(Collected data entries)
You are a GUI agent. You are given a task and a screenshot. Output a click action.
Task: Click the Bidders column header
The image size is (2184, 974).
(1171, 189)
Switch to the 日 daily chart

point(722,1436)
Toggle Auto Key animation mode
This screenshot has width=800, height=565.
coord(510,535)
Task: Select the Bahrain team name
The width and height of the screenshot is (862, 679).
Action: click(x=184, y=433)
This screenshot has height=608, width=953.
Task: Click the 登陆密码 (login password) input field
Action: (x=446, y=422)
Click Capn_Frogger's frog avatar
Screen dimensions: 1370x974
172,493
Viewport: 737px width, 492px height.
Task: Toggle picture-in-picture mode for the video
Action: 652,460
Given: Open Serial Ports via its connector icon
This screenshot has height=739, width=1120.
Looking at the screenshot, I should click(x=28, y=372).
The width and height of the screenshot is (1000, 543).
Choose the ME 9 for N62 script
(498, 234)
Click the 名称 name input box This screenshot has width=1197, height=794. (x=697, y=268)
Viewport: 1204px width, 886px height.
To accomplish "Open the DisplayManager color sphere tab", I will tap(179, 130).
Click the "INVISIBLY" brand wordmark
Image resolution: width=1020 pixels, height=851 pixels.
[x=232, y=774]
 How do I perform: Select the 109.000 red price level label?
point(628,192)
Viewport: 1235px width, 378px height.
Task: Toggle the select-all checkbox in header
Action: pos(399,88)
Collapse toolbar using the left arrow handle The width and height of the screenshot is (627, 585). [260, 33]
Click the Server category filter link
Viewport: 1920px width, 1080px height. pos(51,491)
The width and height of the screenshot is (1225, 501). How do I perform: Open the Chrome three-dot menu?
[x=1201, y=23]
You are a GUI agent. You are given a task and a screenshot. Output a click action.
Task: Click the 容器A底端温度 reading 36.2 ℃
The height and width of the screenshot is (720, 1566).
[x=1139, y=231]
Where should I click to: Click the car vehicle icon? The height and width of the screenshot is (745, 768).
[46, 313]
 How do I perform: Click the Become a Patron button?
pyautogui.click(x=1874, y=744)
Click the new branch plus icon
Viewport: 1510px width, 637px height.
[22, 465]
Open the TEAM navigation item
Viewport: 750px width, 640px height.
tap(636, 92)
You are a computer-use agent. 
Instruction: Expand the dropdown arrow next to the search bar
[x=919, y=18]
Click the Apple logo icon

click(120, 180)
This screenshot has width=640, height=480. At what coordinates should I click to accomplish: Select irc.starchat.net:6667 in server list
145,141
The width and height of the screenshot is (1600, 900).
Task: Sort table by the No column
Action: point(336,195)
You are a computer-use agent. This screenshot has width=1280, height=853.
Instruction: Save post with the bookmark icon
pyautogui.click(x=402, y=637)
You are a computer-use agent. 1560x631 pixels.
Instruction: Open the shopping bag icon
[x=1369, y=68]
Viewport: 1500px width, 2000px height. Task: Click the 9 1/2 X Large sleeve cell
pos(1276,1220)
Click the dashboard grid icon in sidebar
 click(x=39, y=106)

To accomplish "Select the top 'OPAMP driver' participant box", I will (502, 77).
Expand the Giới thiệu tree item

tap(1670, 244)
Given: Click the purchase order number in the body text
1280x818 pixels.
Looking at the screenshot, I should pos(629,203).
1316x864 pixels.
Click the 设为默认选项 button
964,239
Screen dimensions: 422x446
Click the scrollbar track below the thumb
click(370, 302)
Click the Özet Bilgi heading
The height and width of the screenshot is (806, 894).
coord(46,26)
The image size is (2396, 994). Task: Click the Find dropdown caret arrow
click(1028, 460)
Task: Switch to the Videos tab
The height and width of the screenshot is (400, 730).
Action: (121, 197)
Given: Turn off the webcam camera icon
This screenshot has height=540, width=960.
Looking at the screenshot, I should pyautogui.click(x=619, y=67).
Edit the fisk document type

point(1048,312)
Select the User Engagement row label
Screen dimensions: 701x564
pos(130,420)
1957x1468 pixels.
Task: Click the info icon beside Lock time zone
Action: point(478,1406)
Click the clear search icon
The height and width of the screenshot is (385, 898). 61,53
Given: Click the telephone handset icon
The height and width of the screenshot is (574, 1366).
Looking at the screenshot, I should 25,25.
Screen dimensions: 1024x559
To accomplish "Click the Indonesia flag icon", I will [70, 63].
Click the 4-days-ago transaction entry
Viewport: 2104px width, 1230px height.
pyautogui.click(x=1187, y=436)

◆ **AIM OF THE TASK**
Starting at the first line of the entries above, please extract each line up to and including the line with "Given: Open Serial", unchanged, and add nothing.

◆ **SOLUTION TO THIS TASK**
You are a GUI agent. You are given a task and a screenshot. Output a click action.
Task: Click the Bidders column header
The image size is (2184, 974).
(1171, 189)
Switch to the 日 daily chart

point(722,1436)
Toggle Auto Key animation mode
This screenshot has width=800, height=565.
coord(510,535)
Task: Select the Bahrain team name
The width and height of the screenshot is (862, 679).
Action: click(x=184, y=433)
This screenshot has height=608, width=953.
Task: Click the 登陆密码 (login password) input field
Action: (x=446, y=422)
Click Capn_Frogger's frog avatar
Screen dimensions: 1370x974
172,493
Viewport: 737px width, 492px height.
Task: Toggle picture-in-picture mode for the video
Action: 652,460
Given: Open Serial Ports via its connector icon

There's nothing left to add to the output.